Afghans, Tchétchènes, Ouzbeks, Tadjiks, Somaliens, Tunisiens, Français, Britanniques, et on en oublie, sans évidemment parler des autochtones : dans la sanglante tambouille cuisant à feu vif dans le chaudron syrien, il y avait déjà de tout, avant même l'intervention massive de Moscou. Celle-ci ne manquera sans doute pas de redonner du tonus à un Bachar el-Assad aux abois, malgré la participation aux combats de ses alliés iraniens et affiliés ; mais l'authentique salade russe qui vient d'être affichée au sinistre menu ne contribue certes pas à clarifier le devenir de la Syrie, et même de la région tout entière.


Sauver un régime baassiste qui lui concède une inestimable base navale en Méditerranée et enrayer une vague islamiste susceptible de s'étendre à son environnement caucasien : d'une désarmante simplicité, si l'on peut dire, paraissent les motivations généralement attribuées au Kremlin. En revanche, et si Moscou peut se vanter d'avoir incontestablement (et fort acrobatiquement) marqué des points, c'est son mode opératoire qui laisse perplexe.

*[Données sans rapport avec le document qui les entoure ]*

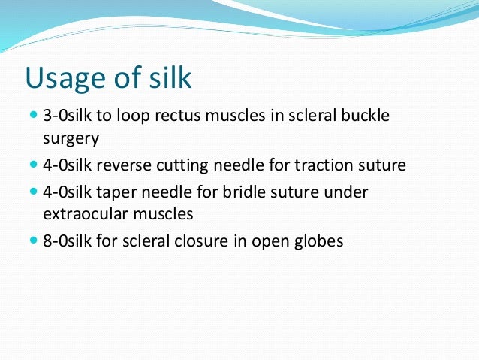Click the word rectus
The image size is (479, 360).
[180, 119]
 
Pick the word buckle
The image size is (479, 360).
[368, 118]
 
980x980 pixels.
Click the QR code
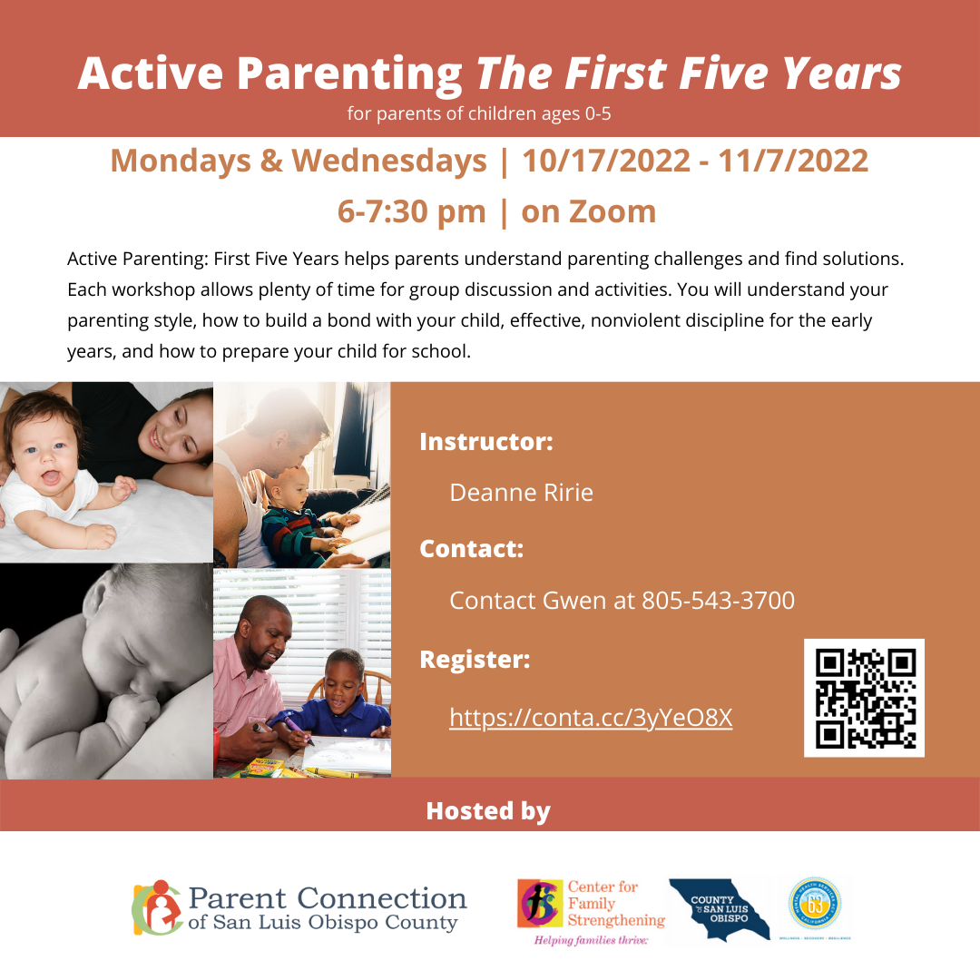pos(864,698)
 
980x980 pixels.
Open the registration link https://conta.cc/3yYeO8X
pos(591,718)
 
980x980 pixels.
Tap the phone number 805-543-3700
pos(718,600)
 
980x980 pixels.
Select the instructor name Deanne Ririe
pos(521,493)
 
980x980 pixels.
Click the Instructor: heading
pos(485,442)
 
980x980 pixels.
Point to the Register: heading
pos(475,660)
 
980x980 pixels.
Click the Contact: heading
pos(471,549)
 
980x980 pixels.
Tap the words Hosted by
pos(488,810)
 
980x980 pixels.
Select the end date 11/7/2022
pos(793,162)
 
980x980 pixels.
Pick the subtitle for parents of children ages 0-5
pos(484,114)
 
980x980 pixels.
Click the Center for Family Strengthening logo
pos(591,910)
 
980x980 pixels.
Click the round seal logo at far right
pos(815,905)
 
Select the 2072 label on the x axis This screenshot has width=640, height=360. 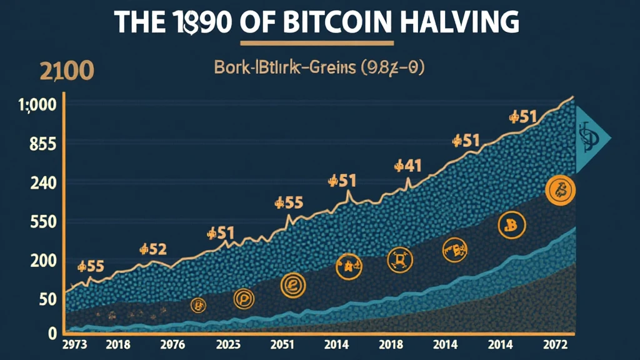click(556, 344)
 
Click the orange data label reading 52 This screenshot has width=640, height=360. click(153, 249)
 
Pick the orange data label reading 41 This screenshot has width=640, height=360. click(409, 166)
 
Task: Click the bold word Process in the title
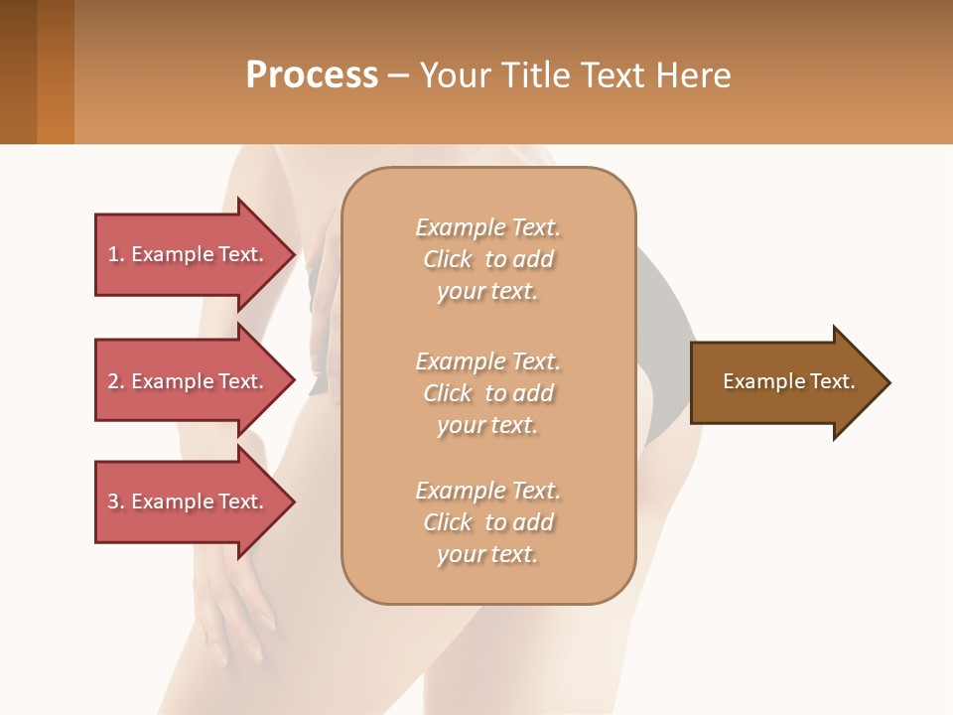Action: tap(312, 75)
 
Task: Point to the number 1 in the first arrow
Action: tap(113, 254)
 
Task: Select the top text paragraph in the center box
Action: tap(487, 259)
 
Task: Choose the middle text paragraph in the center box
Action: tap(487, 392)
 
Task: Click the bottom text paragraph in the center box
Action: tap(487, 522)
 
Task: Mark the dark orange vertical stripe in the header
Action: tap(55, 72)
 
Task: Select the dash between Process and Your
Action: tap(398, 76)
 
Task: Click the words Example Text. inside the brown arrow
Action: tap(788, 381)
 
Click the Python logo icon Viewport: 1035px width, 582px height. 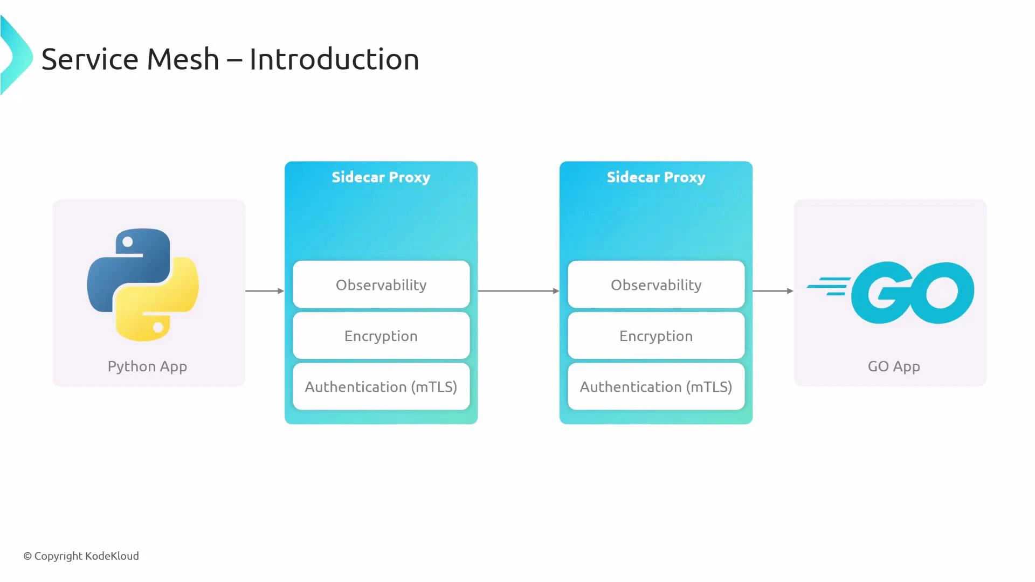[x=143, y=285]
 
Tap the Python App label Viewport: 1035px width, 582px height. [x=147, y=366]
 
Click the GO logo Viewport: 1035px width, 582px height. [x=911, y=293]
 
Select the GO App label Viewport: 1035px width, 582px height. [x=893, y=366]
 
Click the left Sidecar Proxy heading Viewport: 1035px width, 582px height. [x=381, y=177]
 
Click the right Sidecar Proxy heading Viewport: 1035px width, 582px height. [x=656, y=177]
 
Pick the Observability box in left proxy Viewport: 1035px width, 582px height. [x=381, y=285]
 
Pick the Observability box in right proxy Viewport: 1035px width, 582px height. [x=656, y=285]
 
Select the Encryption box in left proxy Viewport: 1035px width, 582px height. [x=381, y=336]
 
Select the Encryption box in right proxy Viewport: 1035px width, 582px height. [x=656, y=336]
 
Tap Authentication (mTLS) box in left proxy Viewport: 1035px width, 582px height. [x=381, y=387]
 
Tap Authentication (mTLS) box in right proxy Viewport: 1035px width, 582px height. [x=656, y=387]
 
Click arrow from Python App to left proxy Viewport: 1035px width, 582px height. [x=264, y=291]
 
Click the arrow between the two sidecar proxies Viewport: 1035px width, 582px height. [x=518, y=291]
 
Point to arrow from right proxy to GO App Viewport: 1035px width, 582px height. [x=772, y=291]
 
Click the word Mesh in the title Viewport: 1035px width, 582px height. [x=183, y=59]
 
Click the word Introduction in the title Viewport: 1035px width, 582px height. [x=334, y=59]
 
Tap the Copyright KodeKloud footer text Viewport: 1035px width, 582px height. [x=81, y=556]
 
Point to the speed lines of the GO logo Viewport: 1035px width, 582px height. [x=829, y=286]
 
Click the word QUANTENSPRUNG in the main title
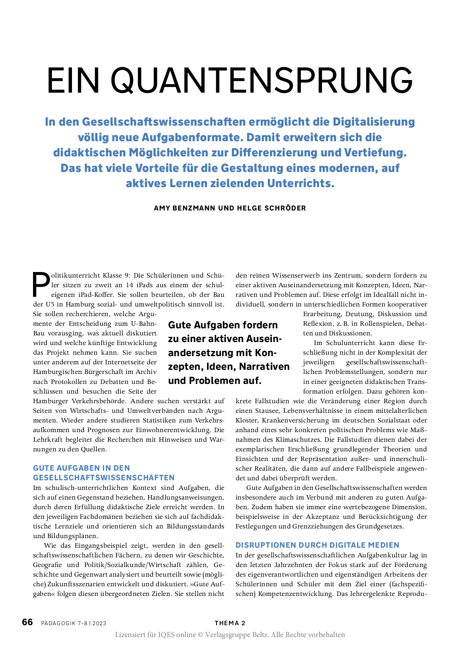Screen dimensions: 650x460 pos(262,80)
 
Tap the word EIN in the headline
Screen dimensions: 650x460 pos(73,80)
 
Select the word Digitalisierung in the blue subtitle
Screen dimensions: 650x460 pos(374,122)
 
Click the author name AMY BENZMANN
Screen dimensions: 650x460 pos(184,208)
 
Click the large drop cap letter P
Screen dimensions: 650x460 pos(41,285)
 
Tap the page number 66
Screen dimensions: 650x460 pos(27,622)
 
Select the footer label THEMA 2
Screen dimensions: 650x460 pos(230,623)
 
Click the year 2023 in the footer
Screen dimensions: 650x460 pos(99,623)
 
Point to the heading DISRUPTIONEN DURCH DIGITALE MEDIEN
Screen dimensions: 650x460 pos(317,545)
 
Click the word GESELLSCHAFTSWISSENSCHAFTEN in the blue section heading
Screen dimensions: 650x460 pos(104,478)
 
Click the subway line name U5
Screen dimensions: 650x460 pos(50,304)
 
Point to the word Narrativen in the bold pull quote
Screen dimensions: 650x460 pos(264,367)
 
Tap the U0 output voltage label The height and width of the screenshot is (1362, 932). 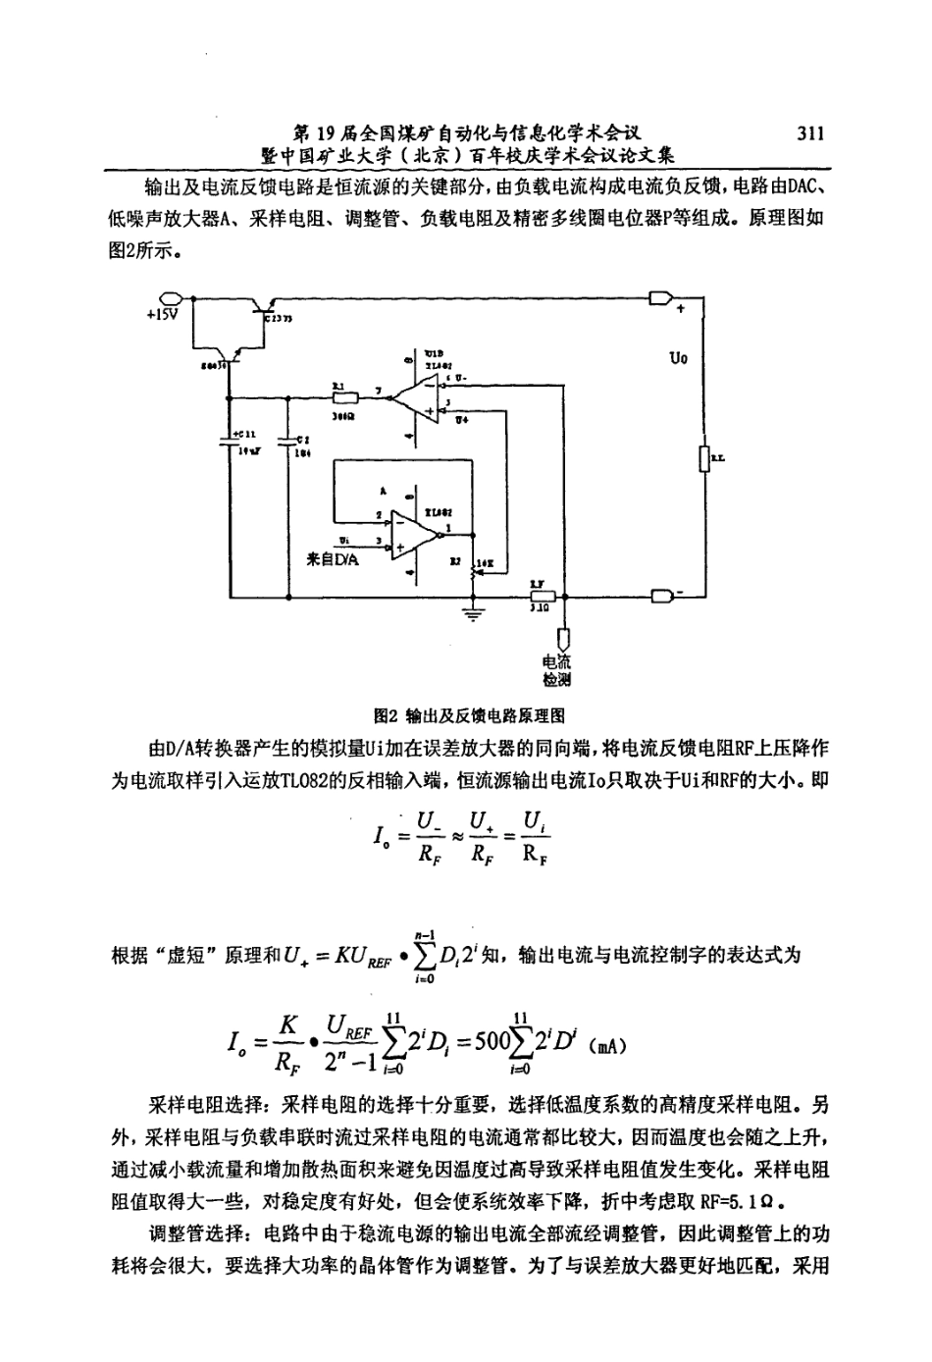click(680, 358)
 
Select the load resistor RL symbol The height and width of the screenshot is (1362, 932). click(703, 458)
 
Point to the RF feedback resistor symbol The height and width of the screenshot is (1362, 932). click(543, 596)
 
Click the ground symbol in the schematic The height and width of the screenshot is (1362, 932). click(476, 614)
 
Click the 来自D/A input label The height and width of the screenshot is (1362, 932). click(334, 559)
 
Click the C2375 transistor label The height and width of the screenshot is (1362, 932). click(285, 319)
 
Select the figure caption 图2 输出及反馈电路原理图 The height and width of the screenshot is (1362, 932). click(466, 715)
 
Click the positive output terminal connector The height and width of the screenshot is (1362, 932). click(660, 298)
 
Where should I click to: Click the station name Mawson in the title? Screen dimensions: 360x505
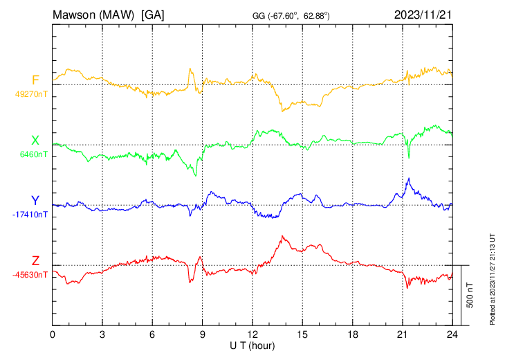point(77,15)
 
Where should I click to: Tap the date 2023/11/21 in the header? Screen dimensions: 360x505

L'Amérique par lamentable irrésolution et la Russie à dessein n'ont jamais soutenu le projet turc d'une zone d'exclusion aérienne qui eut, pour le moins, mis la population syrienne à l'abri des barils d'explosifs que lance, à criminelle profusion, l'armée de Damas. Or dans les faits, c'est aujourd'hui l'aviation russe qui, par son intense activité, contraint la coalition internationale à la plus grande prudence en matière de survols. Qui, pour la première fois depuis des décennies, porte les généraux de Netanyahu à respecter scrupuleusement les règles du trafic dans un ciel syrien où Israël se croyait tout permis. Qui donne même dans la provocation en violant par deux fois l'espace aérien turc, en mettant à rude épreuve les nerfs d'Ankara et de l'Otan.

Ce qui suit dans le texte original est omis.